Tuesday, October 28, 2014

Everything You Think You Know About Endosymbiosis is Wrong! (Maybe)

One of the reasons I've been MIA lately is that I'm tutoring several students in biochemistry and cell biology.  I recently finished explaining the theory of endosymbiosis to one of my students.  That's the theory that explains the origin of eukaryotic cells - that is, mitochondria and chloroplasts, and possibly other organelles, represent formerly free-living prokaryotes that were ingested in another cell.  It is supported by the fact that these organelles are double-membraned, have their own DNA, and can replicate independently of the rest of the cell.  But now, a new open access meta-analysis has decided to shake this all up, stating that the origin of eukaryotic cells happened from the inside-out.

The origin of eukaryotic cells is recognized as the single most important change in cellular organization during the evolution of life, but for all its importance, we know very little about how it happened.  We know that the key events were the acquisition of the nucleus, the endomembrane system (which includes the endoplasmic reticulum, vesicles, and golgi), and the mitochondria.  I'm sure plants also consider the acquisition of a chloroplast as a pretty key event, but that is not the focus here.

Anyway, no one is disputing that mitochondria arose from the engulfing of aerobic prokaryotic cells.  But the authors here challenge the idea that the nucleus formed as a novel structure inside the existing cell, as a process of infolding of the plasma membrane.  The authors argue that, rather, the rest of the cell was formed from the extrusion of the plasma membrane.  Their major argument here is that it seems unlikely that a cell would have an infolding of the plasma membrane, AND THEN engulf a prokaryotic cell.  If we look at it using this "inside-out" theory, as the membrane protrusions started to surround the ancestral prokaryotic cell (now the nucleus), it also trapped anaerobic prokaryotes (proto-mitochondria), thus leading to the simultaneous development of the membrane-bound organelle system (left).

To support their theory, the authors first analyze the pieces:

What's the benefit in extracellular protrusions?
These protrusions (which biologists also like to call "blebs," because protrusions is a mouthful) arise to facilitate the exchange of materials with the environment.  This is something that is not seen in bacteria, but is commonly seen in Archaea, a kingdom of single-celled organisms that look like bacteria but are actually quite different at the molecular level.  It's still unclear how these protrusions are formed and stabilized, but some of the proteins that are potentially involved are the same ones that make up the structural components of the nuclear pore.  Further, proteins involved in maintaining the curvature of the endoplasmic reticulum may also be involved.

Selective pressure
Ok, so once the archaeon (singular form of archaea) has those protrusions, what selective pressure keeps them there?  Well, the authors suggest it may have been an increasingly intimate association with proto-mitochondria.
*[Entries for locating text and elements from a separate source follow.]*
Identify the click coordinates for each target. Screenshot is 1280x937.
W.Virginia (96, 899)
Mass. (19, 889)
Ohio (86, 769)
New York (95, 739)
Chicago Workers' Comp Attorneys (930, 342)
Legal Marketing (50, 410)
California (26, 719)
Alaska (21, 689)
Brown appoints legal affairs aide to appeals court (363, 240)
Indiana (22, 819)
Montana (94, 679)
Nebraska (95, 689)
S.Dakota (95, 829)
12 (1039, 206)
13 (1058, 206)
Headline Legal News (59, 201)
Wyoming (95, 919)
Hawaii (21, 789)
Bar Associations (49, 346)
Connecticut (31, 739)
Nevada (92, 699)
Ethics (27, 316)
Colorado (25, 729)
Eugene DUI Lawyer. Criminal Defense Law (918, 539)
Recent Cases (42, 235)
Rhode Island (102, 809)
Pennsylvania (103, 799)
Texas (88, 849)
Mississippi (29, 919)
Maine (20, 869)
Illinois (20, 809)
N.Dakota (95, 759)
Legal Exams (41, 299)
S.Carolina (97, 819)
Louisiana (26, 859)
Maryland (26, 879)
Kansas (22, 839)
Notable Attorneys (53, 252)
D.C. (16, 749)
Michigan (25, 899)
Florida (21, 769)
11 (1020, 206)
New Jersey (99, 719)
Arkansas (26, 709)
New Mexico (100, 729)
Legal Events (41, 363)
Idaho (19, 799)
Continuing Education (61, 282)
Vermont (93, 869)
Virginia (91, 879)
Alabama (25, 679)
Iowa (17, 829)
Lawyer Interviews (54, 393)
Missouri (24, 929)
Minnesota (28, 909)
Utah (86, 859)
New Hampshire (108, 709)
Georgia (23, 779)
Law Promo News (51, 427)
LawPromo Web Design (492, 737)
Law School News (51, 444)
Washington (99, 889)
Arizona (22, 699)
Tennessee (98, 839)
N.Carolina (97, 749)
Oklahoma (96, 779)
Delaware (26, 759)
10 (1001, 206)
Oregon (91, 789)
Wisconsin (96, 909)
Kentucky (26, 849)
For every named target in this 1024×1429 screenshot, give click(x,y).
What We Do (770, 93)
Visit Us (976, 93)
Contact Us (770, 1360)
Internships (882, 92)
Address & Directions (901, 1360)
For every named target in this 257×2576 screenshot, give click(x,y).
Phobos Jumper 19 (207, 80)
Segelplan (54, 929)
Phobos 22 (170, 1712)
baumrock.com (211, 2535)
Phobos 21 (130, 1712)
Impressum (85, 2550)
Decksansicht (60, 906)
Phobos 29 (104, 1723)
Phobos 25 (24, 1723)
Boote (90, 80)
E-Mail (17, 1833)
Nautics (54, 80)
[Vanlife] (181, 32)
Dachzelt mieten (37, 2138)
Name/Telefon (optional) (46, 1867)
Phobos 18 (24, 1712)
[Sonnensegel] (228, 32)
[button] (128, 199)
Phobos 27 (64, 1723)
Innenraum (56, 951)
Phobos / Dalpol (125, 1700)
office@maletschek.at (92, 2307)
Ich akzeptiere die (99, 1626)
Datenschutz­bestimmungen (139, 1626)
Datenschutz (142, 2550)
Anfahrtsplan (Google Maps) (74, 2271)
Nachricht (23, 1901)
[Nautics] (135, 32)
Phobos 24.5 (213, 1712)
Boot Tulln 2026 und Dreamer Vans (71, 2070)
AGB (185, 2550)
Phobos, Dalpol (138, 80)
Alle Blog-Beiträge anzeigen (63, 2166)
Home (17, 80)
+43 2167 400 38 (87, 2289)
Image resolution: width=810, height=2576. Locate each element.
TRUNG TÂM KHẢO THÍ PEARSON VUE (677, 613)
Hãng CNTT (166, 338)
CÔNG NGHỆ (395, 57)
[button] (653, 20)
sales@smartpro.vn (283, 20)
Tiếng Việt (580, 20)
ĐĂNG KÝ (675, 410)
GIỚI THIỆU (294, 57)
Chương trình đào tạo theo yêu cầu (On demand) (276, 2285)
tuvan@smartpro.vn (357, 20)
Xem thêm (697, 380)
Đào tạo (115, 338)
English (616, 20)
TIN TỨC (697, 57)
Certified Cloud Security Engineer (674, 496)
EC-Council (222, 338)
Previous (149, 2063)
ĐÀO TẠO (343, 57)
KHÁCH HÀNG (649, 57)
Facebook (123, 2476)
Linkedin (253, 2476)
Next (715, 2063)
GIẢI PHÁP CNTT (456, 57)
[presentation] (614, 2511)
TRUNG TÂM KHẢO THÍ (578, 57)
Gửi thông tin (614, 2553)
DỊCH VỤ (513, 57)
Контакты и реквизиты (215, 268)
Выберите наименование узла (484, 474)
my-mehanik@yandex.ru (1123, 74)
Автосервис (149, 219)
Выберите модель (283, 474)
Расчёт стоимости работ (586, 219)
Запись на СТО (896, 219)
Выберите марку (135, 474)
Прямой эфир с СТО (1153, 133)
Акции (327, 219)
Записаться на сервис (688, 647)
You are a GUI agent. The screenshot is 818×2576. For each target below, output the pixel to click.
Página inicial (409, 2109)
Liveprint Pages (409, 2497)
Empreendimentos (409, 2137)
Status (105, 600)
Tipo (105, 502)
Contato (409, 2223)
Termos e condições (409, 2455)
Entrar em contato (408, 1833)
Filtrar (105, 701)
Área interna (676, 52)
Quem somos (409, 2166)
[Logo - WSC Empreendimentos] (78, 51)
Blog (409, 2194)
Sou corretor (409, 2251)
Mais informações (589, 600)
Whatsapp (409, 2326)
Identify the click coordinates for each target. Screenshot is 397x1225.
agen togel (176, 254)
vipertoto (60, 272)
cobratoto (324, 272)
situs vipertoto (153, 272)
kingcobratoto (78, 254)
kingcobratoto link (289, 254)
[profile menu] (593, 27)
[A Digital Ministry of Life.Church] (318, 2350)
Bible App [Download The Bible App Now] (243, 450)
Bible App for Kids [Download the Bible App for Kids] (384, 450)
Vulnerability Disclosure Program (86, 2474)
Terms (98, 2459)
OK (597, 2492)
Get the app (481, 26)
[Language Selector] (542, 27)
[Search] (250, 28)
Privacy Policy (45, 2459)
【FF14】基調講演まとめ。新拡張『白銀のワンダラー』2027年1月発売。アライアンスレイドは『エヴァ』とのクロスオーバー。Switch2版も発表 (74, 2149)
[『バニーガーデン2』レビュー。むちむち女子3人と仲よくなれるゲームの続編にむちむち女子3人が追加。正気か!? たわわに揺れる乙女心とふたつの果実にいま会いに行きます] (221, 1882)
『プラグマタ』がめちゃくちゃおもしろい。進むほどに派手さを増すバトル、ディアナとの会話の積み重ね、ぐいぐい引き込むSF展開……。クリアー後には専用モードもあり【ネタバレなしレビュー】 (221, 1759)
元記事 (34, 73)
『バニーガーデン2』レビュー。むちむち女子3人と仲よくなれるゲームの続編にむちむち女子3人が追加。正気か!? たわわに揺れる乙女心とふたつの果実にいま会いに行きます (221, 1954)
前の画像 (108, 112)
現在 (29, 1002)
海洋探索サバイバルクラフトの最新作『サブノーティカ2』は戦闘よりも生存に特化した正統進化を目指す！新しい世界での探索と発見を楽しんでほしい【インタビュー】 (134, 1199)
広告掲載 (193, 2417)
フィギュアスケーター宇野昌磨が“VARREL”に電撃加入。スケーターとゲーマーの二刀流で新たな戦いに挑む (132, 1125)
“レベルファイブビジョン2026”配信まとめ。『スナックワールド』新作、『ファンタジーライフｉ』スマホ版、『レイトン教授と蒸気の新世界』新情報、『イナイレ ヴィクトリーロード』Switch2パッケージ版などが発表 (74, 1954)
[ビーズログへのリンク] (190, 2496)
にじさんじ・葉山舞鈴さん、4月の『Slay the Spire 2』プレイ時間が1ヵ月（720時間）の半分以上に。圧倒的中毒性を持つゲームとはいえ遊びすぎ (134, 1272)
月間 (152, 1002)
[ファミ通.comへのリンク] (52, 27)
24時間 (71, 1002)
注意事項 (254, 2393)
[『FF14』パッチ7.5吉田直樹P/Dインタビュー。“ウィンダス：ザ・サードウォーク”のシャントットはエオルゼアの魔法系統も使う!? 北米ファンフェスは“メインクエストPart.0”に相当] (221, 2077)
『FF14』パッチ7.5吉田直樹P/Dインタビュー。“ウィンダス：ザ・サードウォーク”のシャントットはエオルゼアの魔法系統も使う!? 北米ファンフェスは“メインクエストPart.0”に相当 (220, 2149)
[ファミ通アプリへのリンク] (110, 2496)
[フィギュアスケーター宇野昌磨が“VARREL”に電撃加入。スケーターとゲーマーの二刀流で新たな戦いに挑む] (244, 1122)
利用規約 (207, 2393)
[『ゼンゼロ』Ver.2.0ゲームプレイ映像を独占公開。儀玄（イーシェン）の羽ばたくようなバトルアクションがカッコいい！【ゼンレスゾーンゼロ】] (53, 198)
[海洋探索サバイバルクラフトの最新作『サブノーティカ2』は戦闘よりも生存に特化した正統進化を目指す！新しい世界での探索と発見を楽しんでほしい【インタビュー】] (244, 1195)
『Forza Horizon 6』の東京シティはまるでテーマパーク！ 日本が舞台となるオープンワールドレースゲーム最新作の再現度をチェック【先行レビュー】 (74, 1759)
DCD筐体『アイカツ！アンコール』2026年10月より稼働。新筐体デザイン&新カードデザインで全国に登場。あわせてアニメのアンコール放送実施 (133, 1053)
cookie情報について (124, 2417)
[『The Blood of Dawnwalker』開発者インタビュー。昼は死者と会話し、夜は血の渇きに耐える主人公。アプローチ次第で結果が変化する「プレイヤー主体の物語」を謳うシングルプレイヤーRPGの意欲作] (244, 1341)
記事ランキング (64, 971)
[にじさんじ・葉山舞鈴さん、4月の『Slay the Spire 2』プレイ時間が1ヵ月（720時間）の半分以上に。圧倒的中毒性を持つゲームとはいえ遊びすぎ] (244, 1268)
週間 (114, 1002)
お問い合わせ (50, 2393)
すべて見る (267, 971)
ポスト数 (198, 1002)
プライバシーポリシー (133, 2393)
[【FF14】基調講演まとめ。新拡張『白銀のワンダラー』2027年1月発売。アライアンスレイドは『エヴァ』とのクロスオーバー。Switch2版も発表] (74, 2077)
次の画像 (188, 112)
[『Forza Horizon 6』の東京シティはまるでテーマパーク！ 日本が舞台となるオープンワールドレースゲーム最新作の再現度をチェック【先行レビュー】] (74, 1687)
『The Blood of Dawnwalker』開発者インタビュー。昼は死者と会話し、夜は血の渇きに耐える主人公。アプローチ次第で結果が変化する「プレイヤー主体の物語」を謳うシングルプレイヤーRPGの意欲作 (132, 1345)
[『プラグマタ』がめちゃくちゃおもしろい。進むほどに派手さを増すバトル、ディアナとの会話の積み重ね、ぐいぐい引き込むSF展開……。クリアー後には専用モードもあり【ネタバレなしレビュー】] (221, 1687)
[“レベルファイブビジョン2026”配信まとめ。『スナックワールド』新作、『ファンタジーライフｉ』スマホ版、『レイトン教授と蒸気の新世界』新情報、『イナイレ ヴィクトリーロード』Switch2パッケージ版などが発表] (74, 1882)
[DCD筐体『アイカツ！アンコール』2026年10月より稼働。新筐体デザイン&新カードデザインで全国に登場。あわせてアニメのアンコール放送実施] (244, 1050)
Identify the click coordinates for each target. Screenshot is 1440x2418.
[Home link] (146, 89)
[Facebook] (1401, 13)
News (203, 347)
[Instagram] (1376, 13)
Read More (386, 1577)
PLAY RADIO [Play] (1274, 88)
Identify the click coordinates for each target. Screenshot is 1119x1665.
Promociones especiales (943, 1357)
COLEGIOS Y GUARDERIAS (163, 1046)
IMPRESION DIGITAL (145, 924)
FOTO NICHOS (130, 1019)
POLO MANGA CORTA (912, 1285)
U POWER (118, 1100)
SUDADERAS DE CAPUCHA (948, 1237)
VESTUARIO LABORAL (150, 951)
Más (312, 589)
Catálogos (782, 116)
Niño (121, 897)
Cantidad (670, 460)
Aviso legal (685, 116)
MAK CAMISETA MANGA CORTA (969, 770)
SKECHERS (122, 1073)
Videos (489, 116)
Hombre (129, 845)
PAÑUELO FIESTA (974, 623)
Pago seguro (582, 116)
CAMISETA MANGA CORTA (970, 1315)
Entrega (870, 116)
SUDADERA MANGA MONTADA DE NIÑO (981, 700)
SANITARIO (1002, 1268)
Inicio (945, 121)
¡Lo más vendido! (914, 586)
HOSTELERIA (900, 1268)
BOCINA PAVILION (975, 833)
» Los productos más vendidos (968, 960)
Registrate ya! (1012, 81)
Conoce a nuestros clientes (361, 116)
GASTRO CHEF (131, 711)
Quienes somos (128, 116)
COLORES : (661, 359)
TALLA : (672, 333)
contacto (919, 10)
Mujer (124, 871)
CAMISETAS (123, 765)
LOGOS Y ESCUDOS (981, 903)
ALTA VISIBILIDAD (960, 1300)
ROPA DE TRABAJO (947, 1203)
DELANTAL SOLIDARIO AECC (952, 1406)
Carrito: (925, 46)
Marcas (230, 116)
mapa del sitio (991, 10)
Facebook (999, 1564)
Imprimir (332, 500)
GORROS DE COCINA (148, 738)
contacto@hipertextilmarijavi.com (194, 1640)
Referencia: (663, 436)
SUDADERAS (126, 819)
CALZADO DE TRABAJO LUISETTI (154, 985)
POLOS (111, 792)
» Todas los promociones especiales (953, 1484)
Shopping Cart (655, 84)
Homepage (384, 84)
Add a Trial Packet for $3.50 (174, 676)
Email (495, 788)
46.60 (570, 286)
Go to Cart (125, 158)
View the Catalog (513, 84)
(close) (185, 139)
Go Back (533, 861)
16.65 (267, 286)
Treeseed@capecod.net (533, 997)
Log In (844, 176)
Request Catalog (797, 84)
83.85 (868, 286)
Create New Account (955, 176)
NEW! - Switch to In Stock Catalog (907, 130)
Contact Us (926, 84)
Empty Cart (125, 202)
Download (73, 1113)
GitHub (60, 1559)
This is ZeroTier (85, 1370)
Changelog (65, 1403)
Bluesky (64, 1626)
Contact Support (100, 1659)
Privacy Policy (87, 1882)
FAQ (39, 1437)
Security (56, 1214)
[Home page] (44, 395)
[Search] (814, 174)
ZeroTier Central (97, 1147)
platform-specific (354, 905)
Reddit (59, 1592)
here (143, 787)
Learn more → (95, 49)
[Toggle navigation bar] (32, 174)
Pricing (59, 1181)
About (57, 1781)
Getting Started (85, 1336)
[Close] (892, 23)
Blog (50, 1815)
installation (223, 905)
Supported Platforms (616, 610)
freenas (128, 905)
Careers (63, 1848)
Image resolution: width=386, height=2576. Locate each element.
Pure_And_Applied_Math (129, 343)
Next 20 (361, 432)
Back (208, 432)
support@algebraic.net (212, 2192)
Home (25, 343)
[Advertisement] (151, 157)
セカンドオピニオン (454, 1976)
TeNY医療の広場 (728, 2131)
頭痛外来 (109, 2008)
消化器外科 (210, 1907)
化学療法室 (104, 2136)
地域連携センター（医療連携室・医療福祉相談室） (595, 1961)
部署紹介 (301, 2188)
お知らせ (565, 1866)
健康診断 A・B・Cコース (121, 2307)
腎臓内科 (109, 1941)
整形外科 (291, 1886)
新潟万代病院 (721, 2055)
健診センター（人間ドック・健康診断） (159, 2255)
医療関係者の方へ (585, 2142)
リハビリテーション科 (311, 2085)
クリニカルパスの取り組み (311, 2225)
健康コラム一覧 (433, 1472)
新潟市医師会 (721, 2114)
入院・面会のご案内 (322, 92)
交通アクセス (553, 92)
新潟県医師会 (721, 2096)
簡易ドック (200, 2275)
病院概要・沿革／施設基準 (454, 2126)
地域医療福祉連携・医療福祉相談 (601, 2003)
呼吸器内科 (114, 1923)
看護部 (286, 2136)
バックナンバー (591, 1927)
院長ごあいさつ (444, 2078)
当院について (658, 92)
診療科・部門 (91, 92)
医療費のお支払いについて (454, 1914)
Same as the endosymbiotic theory, the cooperation of the cell and proto-mitochondria was mutually beneficial in this inside-out theory as well.  The aerobic prokaryote was able to provide the cell with all types of materials, potentially including hydrogen, sulfur, hydrogen sulfide, organic acids, and ATP (aka cellular energy).  This stays the same in both theories.  The only part that's different here is that instead of being engulfed by the larger cell, the proto-mitochondria interacted with the membrane protrusions, and just got swept in with the formation of the endomembrane system.

The authors also argue that it is unlikely that the aerobic prokaryote would have been engulfed, since engulfing food takes a lot of energy, and this energy is produced in the mitochondrion.  Looking at it that way, the endosymbiotic theory is a bit of a catch-22 - how did the cell get enough energy to engulf a proto-mitochondrion without a mitochondrion being present in the first place?

Syncytia is the term for multinucleated
cells formed during cell fusions.  This
is what it look like.  Source.
Essentially, the authors compare their theory to common-sense architecture.  You wouldn't build a building from the outside-in.  Rather, you might start with the "command center" and then add on to it as needed from the inside-out.  They also think that their theory helps to explain some previously enigmatic aspects of cell biology, like the autonomy of nuclei in multinucleated cells and the subcellular localization of protein N-glycosylation.

The authors also express their excitement for the field of cell biology because of this new theory.  They recognize that it's easy for students of cell biology to think they'll never make an impact in a field where almost everything is known.  But this new idea of theirs shows that there are still many mysteries when it comes to cell biology.  Not everyone will accept this theory, but it will encourage researchers to think about it, and to test it!